Gantz throughout his long career in uniform advanced the notion that military conquest is the only language Arabs understand.

Slaughter of Palestinians

He was the top honcho in occupied south Lebanon in 1999 (after his predecessor had been killed by a roadside bomb), and during his stint as Israel’s chief-of-staff, beginning in 2011, he directed two major wars in Gaza in 2012 and 2014, the latter resulting in the slaughter, according to the United Nations, of 2251 Palestinians. Gantz reportedly often bragged about how he “always visited Arab countries without a passport” — a snide reference to how, when he set foot in an Arab country, he did so by resorting to force of arms.

Thus, whether it’s Netanyahu or Gantz, who cares? For Palestinians, they are tweedle dee and tweedle dum — in effect, two blades of one pair of scissors.

True, racism had become so encoded in Israel’s political culture, so quotidian, so pedestrian in sentiment. All the pity, because far from being inherently racist, diaspora Jews had historically been in the vanguard of the European liberal tradition. Racism, let’s face it, is an acquired habit. It is not inherited like a gene, but rather is worn and styled like hair. And that’s what Zionist Jews acquired once they arrived in Palestine.

But with racism there always comes a breaking point. Here’s one: Last Sunday, Beto O’Rourke, the wildly popular Democratic White House hopeful, weighed in on Israel’s election, describing Netanyahu as a racist and an obstacle to peace. He said that though the Israel-US relationship is important, “that relationship, if it is to be successful, must transcend partisanship in the United States, and it must transcend a prime minister who is a racist”. Who would’ve imagined that a public figure, a presidential aspirant no less, would have verbalised so unthinkable a thought!

But “the times they are a changing”, as the lyrics in Bob Dylan’s archetypal protest song would attest.

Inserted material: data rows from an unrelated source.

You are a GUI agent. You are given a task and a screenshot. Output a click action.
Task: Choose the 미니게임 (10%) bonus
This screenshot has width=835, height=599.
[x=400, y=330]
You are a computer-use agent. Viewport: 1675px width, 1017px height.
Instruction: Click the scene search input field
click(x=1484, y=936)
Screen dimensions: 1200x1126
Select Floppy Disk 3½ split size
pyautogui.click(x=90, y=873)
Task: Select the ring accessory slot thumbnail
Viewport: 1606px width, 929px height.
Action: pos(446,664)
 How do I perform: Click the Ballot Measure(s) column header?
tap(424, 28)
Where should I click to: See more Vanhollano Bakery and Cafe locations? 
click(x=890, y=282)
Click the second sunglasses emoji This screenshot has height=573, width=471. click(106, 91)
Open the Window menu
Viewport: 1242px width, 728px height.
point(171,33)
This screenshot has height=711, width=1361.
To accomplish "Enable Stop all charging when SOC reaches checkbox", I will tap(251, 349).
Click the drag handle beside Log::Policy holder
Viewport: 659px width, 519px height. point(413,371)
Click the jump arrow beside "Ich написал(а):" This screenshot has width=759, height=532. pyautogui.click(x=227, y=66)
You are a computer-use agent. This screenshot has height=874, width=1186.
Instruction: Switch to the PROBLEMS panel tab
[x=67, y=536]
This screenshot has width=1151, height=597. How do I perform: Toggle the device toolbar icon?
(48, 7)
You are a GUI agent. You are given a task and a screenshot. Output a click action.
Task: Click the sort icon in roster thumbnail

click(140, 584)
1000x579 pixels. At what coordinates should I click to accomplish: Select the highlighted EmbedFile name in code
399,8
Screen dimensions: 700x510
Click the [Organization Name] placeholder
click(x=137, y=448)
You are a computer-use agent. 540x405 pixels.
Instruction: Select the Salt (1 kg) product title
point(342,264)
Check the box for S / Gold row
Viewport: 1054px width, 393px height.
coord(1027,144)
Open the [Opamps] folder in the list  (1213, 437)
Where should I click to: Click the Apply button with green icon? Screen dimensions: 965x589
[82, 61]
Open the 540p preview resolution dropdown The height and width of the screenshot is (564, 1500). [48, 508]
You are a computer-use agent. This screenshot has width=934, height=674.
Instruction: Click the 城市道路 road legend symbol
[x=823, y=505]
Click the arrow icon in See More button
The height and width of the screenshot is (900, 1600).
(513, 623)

Already, polls show that generally positive views that Americans had traditionally held of Israel are eroding. Today, as a case in point, only 25 per cent of American liberals view Israel as an ally. The voting rate among young people in the US, a majority of whom view Israel as the bad guy and Palestine as the injured party, increased 50 per cent in the last election, compared to previous ones. And 22 million of these youngsters will be at the polls in 2020 casting their votes.

So, Palestinians, hold on. You’re moving right along, Israeli election results or no Israeli election results. Meanwhile, recall Reinhold Niebuhr’s wise mantra: “Grant me the serenity to accept the things I cannot change, the courage to change the things I can, and the wisdom to know the difference.” Right on, fellows.

Fawaz Turki is a journalist, lecturer and author based in Washington. He is the author of The Disinherited: Journal of a Palestinian Exile.